++++ Given information ++++

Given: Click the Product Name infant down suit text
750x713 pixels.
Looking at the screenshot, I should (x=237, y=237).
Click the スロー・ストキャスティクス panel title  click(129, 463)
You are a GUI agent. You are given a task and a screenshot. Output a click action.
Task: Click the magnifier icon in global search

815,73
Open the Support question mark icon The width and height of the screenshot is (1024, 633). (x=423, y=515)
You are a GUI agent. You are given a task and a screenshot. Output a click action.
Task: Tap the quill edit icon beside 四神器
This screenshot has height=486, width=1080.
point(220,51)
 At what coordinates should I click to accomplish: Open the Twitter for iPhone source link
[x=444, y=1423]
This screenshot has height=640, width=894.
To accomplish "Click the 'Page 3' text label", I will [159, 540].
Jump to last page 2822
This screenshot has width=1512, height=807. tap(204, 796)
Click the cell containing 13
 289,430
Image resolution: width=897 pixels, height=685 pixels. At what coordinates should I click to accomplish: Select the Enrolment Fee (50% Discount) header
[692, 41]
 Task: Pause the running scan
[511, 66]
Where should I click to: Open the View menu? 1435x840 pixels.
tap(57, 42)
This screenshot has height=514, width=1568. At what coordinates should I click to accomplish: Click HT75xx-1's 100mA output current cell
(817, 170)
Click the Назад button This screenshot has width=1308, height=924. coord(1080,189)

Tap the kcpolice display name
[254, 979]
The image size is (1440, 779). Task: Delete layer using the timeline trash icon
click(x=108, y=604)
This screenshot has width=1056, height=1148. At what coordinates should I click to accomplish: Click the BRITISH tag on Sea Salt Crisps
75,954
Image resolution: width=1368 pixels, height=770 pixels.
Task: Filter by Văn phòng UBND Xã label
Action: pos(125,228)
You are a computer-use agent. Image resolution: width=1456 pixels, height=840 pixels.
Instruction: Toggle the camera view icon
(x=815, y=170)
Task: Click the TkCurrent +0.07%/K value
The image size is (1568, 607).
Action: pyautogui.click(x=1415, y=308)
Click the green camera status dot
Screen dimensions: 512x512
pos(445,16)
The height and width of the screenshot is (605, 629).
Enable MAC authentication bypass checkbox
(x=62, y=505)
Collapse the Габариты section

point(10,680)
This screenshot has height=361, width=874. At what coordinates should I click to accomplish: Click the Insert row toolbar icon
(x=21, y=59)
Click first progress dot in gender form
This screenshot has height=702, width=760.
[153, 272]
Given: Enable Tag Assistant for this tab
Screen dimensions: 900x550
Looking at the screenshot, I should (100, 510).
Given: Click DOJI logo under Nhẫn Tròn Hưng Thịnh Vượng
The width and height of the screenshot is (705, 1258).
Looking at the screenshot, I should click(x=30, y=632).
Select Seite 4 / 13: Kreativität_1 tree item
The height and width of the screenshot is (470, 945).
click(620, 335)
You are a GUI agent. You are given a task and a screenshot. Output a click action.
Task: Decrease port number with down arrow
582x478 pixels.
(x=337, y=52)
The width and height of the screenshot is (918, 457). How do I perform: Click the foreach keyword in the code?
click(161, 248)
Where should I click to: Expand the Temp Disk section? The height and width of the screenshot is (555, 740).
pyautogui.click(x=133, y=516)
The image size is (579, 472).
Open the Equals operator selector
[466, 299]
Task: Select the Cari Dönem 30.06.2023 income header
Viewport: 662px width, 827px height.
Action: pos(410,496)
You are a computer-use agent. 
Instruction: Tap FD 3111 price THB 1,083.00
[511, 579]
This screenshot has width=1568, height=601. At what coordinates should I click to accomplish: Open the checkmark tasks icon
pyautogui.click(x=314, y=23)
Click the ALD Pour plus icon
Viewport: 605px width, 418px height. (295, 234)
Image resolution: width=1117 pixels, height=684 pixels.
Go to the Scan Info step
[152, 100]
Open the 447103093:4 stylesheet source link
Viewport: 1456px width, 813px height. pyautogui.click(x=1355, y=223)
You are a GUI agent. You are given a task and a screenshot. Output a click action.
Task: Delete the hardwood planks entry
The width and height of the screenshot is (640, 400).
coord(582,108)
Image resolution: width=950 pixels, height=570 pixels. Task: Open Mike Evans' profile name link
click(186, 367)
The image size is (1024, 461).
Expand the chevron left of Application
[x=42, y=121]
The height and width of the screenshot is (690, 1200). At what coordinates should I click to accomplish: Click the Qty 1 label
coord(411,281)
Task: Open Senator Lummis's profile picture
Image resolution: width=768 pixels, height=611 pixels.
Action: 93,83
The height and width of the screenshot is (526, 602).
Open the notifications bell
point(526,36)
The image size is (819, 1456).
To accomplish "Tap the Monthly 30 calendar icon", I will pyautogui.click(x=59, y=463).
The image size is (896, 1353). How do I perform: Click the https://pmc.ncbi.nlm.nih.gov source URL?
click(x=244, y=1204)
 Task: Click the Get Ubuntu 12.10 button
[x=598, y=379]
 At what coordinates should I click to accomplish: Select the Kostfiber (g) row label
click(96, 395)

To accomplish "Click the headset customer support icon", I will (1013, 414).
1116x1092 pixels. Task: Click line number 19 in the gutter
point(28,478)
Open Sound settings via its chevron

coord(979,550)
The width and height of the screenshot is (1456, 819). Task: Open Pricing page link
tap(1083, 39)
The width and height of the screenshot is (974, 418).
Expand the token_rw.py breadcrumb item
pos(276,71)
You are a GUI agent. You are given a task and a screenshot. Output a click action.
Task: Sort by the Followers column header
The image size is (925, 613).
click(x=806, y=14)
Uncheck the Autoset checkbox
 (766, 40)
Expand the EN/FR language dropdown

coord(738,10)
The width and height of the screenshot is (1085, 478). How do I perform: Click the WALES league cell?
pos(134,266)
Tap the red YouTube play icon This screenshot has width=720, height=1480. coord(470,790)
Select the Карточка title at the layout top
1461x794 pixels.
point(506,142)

++++

Action item =
Restate word for word every line from the one containing "The height and width of the screenshot is (526, 602)." through the final line of the listing. Both end lines belong in the answer.

Answer box =
The height and width of the screenshot is (526, 602).
Open the notifications bell
point(526,36)
The image size is (819, 1456).
To accomplish "Tap the Monthly 30 calendar icon", I will pyautogui.click(x=59, y=463).
The image size is (896, 1353). How do I perform: Click the https://pmc.ncbi.nlm.nih.gov source URL?
click(x=244, y=1204)
 Task: Click the Get Ubuntu 12.10 button
[x=598, y=379]
 At what coordinates should I click to accomplish: Select the Kostfiber (g) row label
click(96, 395)

To accomplish "Click the headset customer support icon", I will (1013, 414).
1116x1092 pixels. Task: Click line number 19 in the gutter
point(28,478)
Open Sound settings via its chevron

coord(979,550)
The width and height of the screenshot is (1456, 819). Task: Open Pricing page link
tap(1083, 39)
The width and height of the screenshot is (974, 418).
Expand the token_rw.py breadcrumb item
pos(276,71)
You are a GUI agent. You are given a task and a screenshot. Output a click action.
Task: Sort by the Followers column header
The image size is (925, 613).
click(x=806, y=14)
Uncheck the Autoset checkbox
 (766, 40)
Expand the EN/FR language dropdown

coord(738,10)
The width and height of the screenshot is (1085, 478). How do I perform: Click the WALES league cell?
pos(134,266)
Tap the red YouTube play icon This screenshot has width=720, height=1480. coord(470,790)
Select the Карточка title at the layout top
1461x794 pixels.
point(506,142)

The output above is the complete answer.